Work instruction: Return the run of lines below that opens with the line containing "Image resolution: width=715, height=2576." and closes with the line containing "Uncategorized (48, 1778)", keeping each one exact.

Exercise data:
────
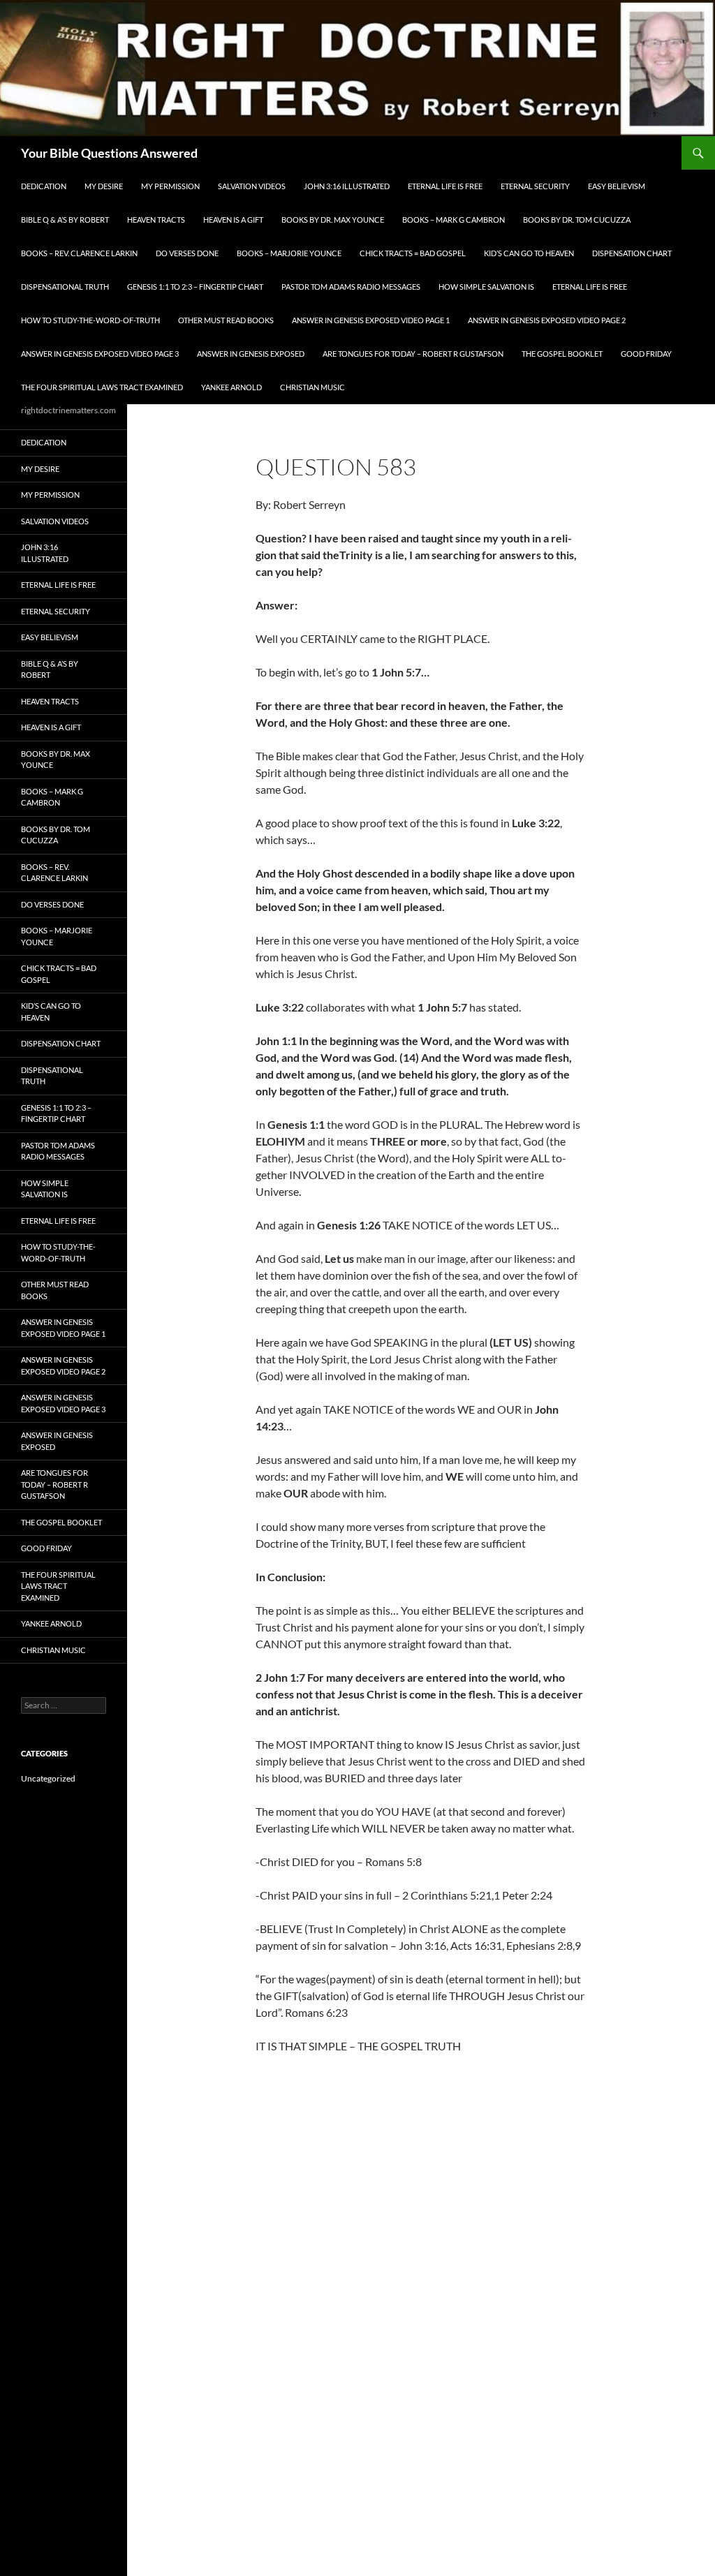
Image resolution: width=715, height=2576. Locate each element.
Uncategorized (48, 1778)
────
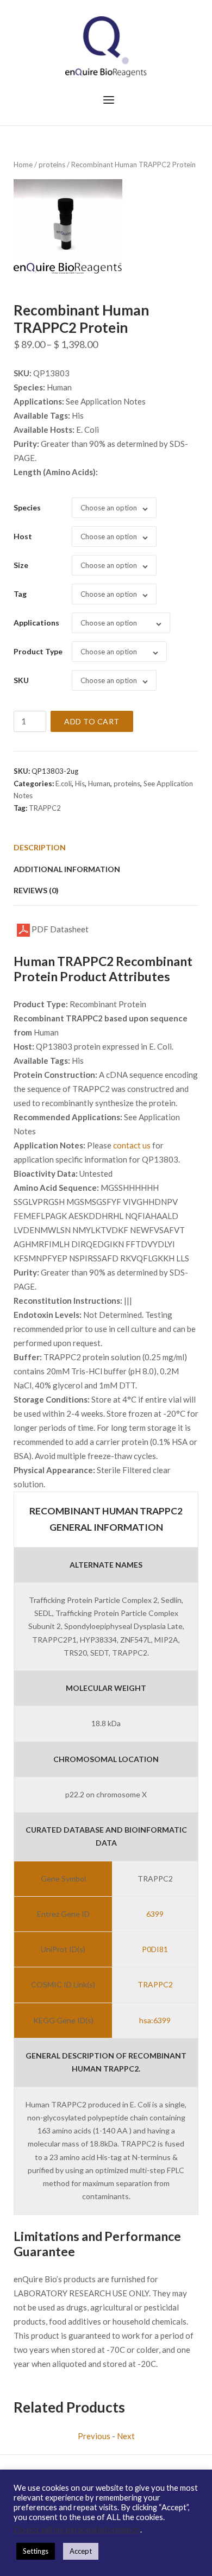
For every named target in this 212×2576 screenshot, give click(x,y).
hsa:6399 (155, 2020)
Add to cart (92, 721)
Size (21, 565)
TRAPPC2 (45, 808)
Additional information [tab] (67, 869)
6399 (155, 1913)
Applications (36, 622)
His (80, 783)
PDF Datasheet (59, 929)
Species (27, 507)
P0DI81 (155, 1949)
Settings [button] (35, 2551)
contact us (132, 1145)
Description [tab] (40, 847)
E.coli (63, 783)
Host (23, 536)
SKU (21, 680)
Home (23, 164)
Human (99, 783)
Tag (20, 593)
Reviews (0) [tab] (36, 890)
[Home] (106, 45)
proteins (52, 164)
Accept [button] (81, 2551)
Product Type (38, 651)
────
Response for this exercise:
Image resolution: width=715, height=2576. Locate each element.
Uncategorized (48, 1778)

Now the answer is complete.